Deux nouvelles villes, Nusaybin et Yüksekova ont ainsi été placées sous couvre-feu par les forces de sécurité turques, qui entendent déloger les rebelles du PKK, retranchés dans les zones urbaines de la région. L’attaque de dimanche pourrait être, selon certains observateurs, une action de représailles contre l’État turc.
Quant à savoir qui, du PKK ou des TAK, est derrière l’opération, la réponse importe peu, estime Soli Özel : «C’est du pareil au même.» «Les Faucons ne sont qu’un label utilisé par le PKK pour mener des attaques (contre les civils, NDLR) qui auraient des répercussions négatives en termes d’image pour le PKK.
Je ne pense pas qu’ils existent réellement», poursuit Soner Çagaptay, directeur du programme turc au Washington Institute. Des Faucons qui, au lendemain de l’attentat de février, avaient promis de continuer leurs attaques et de menacer directement les civils.

«Un nouvel échec des services»
Dimanche soir, comme après chacune des attaques terroristes ayant frappé la capitale, l’action des services de renseignements turcs était sérieusement décriée. « C’est un véritable scandale, un nouvel échec des services, lâche Soli Özel.
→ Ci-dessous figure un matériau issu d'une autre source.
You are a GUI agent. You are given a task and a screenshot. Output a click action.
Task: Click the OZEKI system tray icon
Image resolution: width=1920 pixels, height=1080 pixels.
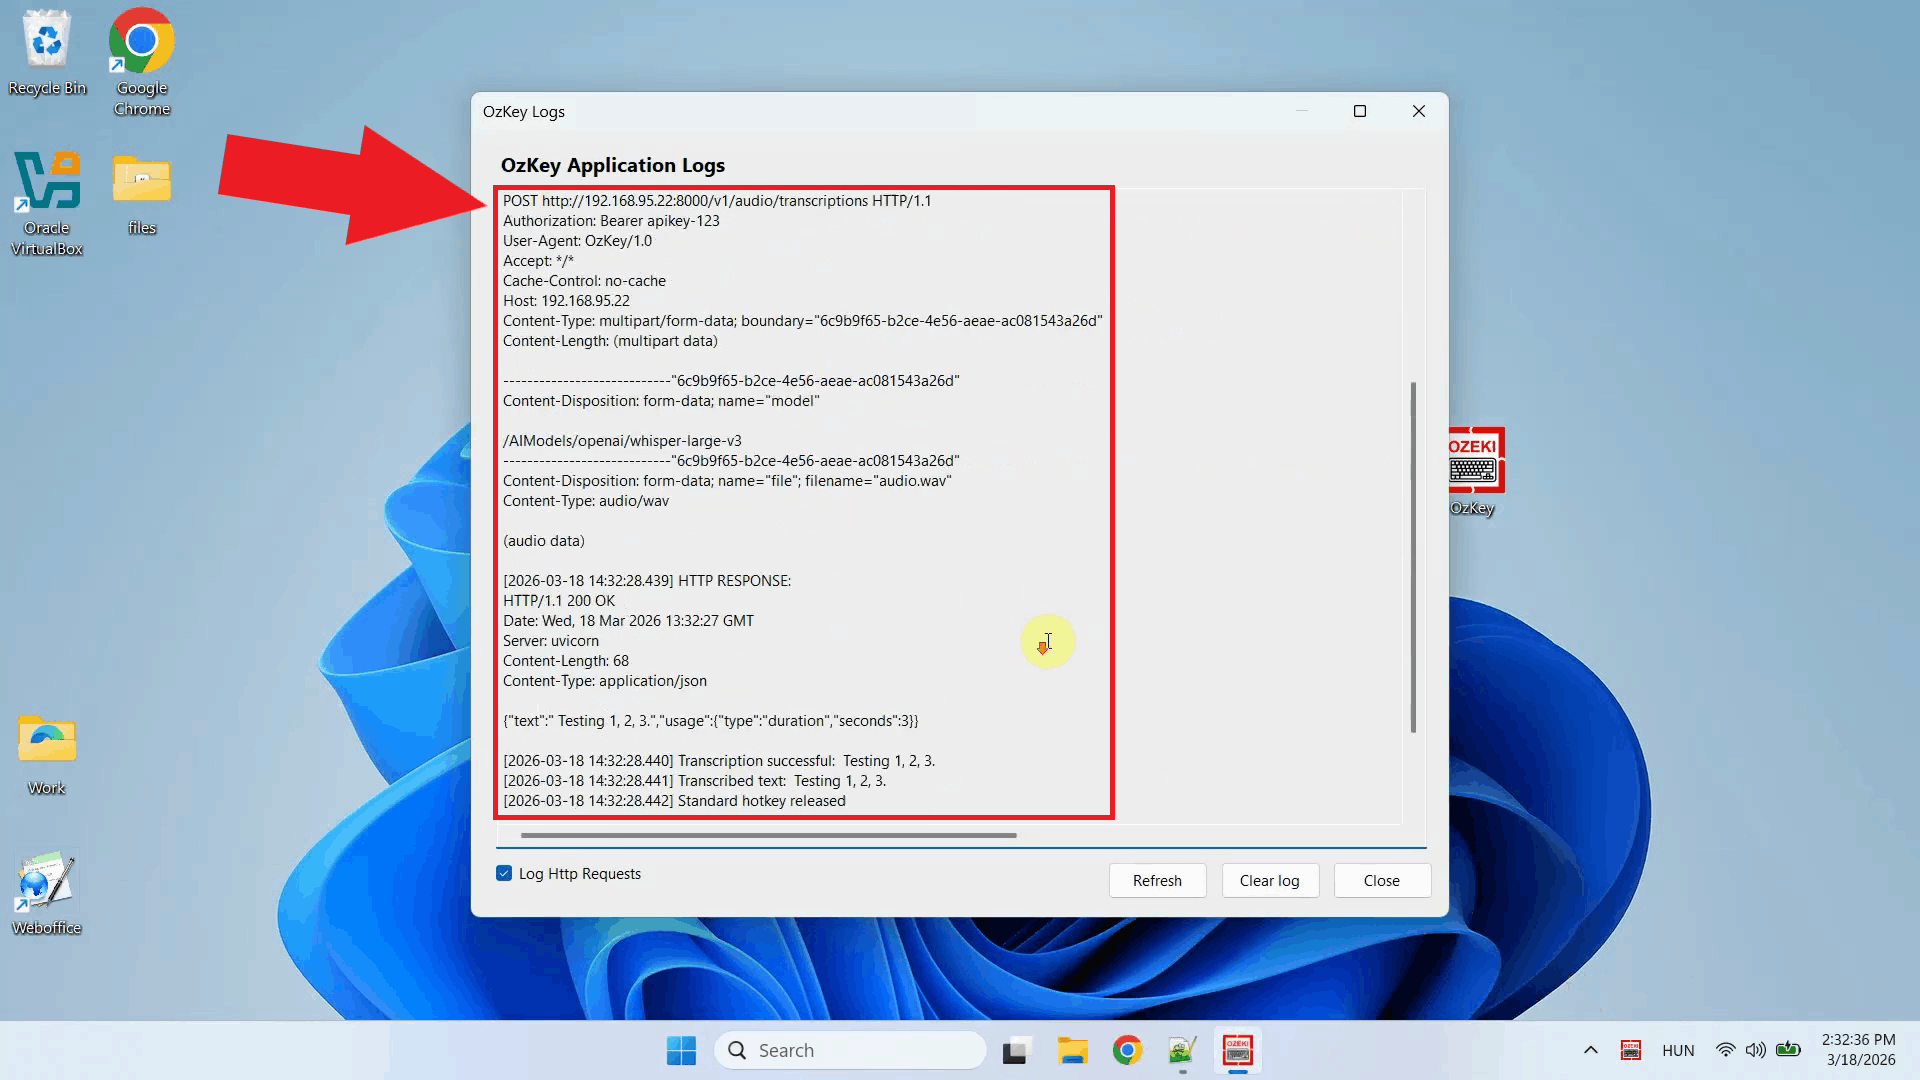[x=1631, y=1050]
Rien n’a été fait depuis octobre, personne n’a démissionné.» «Même les Américains s’attendaient à l’attaque.
Comment, nous, nous n’avons pas pu l’arrêter ? » s’interroge l’éditorialiste de Habertürk, qui rappelle que, le 11 mars dernier, l’ambassade américaine à Ankara avait averti ses ressortissants sur les risques d’une attaque imminente, dans la capitale, contre des bâtiments officiels turcs.
Quelques heures après cette nouvelle attaque meurtrière, la Turquie était de nouveau plongée dans le noir médiatique. Les lieux de l’attentat étaient quadrillés par la police qui en interdisait l’accès aux journalistes.
Plus tard dans la soirée, le Conseil supérieur de la radio et de la télévision turc, lui, annonçait l’interdiction de diffusion dans les médias et sur les réseaux sociaux de photos et images de l’explosion.